Metro: For those of you who live in DC (excluding Northern Virginia residents), buy a SmarTrip Card either online or at any nearby grocery or convenience store. SmarTrip Cards save $1 per trip on MetroRail and $0.20 on MetroBus. Traffic is very easy to predict, as WMATA reports arrival times and any delays very accurately to the exact minute. During rush hour, the tunnels for MetroRail do get crowded, and some people get left off of a train and have to wait for the next one due to congestion. However, trains arrive very frequently for most stops, and the worst that can really happen is a 10 minute delay.
MetroRail stations are very accessible and chances are that there are many, if not only one, stations located within reasonable walking distance from where you live. For smartphone users, the app iTrans DC is an interactive map that shows all MetroRail stops and lines. The app also provides live updates for delays and construction. You can also plan your trip with the app, and it will give you a good estimation of your arrival time. Sometimes, there are many different Metro lines that will get you to the same destination. Use Google Maps, which factors in Metro and walking time, to determine which route saves the most time. Also, some routes that take more time and require more walking might actually save you money.
Driving: Taking a car to work in DC is not so predictable. Traffic varies depending on construction work, weather, and accidents. And because the roads of DC are very narrow, bumpy, and filled with seemingly random stoplights and stopsigns, rush hour is very congested. Drivers are very aggressive, and many bikers swerve in and out of driving lanes. If your commuting route is strictly located in DC, I would advise against driving. Because of the heavy traffic and small streets, driving will actually take more time. Adding in the cost of gas and the high prices of urban parking, using the Metro is a more cost-efficient method as well.
Bike riding is also another viable option in DC. There are plenty of biking lanes and trails throughout the entire city. However, aggressive car drivers and traffic along with confusing roads might make this a less safe option. And especially in the summer, heat and humidity will ruin your clothes after bikerides.

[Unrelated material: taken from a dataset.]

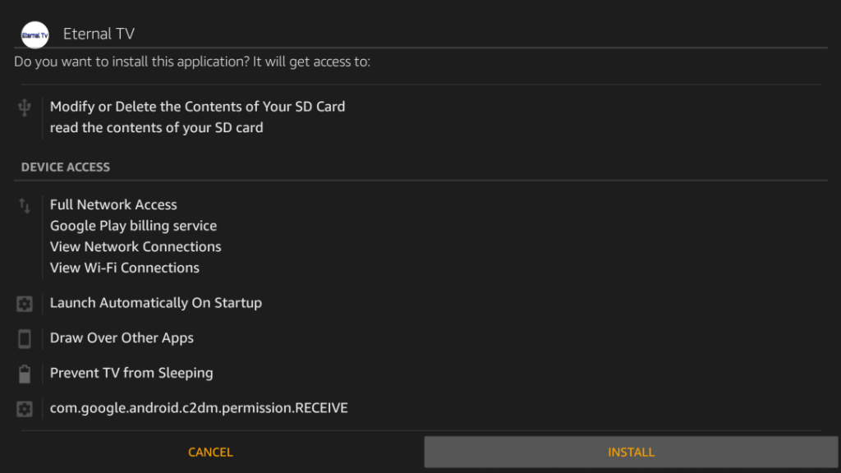Select Google Play billing service entry

134,226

For interns living in Northern Virginia, the answer is less clear. The Metro does extend to certain areas in Arlington and Alexandria, but if you live anywhere else, you would have to walk a good amount or take a busline and transfer to the nearest MetroRail station. Take my case for example. I live midway between Alexandria and Arlington. If I were to use public transit, I would have to first take the 16D busline to the Pentagon Metro station. Then, I would ride 5 stops to arrive at the King Street Metro, which is near my work at NCUA. This would take 1 hour (one way) and cost a total of around $5 per day. However, driving only takes 15 minutes, and parking is provided. The amount of gas I would need costs around $2.50 per day. So by driving rather than taking the Metro, I would save $2.50 per day and 1.5 hours of driving. In other words, I’d save around $14.50 per day! So if you live close to a Metroline in Northern VA, I would still go with that. But otherwise, driving will save lots of time and money.